In this unusual study, Emanuele Senici explores the connection between landscape and gender in Italian opera through the emblematic figure of the Alpine virgin. In the nineteenth century, operas portraying an emphatically virginal heroine, a woman defined by her virginity, were often set in the mountains, most frequently the Alps. The clarity of the sky, the whiteness of the snow and the purity of the air were associated with the 'innocence' of the female protagonist. Senici discusses a number of works particularly relevant to the origins, transformations and meanings of this conventional association including Bellini's La sonnambula (1831), Donizetti's Linda di Chamounix (1842), Verdi's Luisa Miller (1849), and Puccini's La fanciulla del West (1910).
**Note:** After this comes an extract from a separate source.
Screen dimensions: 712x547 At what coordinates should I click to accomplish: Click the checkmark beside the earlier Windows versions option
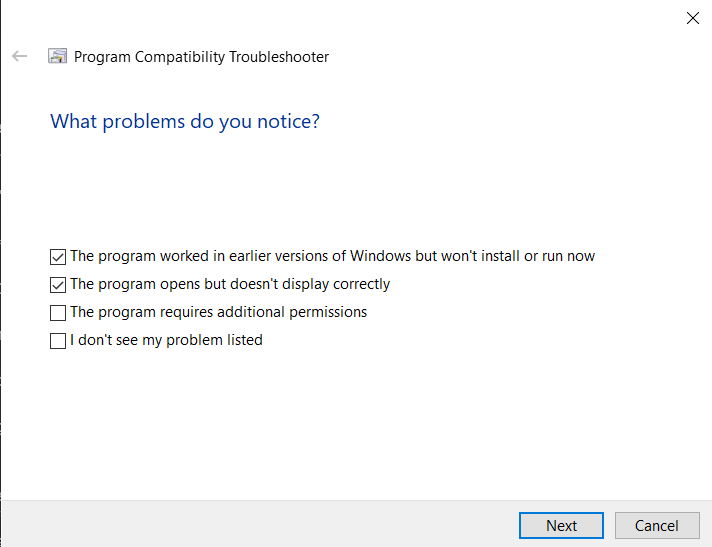[x=58, y=257]
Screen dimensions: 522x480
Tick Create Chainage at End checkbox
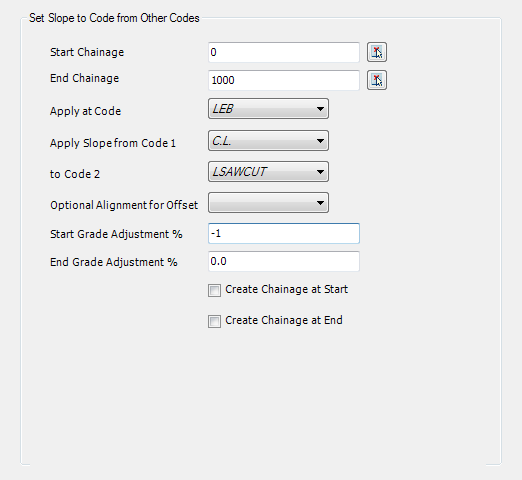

This convention presents an unusual point of view - a theme rather than a composer, a librettist, a singer or a genre - from which to observe Italian opera 'at work' over a century.
• Innovative approach to nineteenth-century Italian opera • Interdisciplinary • Broadly cultural rather than narrowly musical perspective
List of illustrations; List of musical examples; Acknowledgments; 1. Virgins, mountains, opera; 2. 'At the foot of the Alps': The landscape of La sonnambula; 3. Linda di Chamounix and the ideology of chastity; 4. The politics of genre in Luisa Miller; 5. Deflowering the Alps: from I promessi sposi to La Wally and Fedora; 6. La fanciulla del West: a new landscape for a new virgin; Notes; Index.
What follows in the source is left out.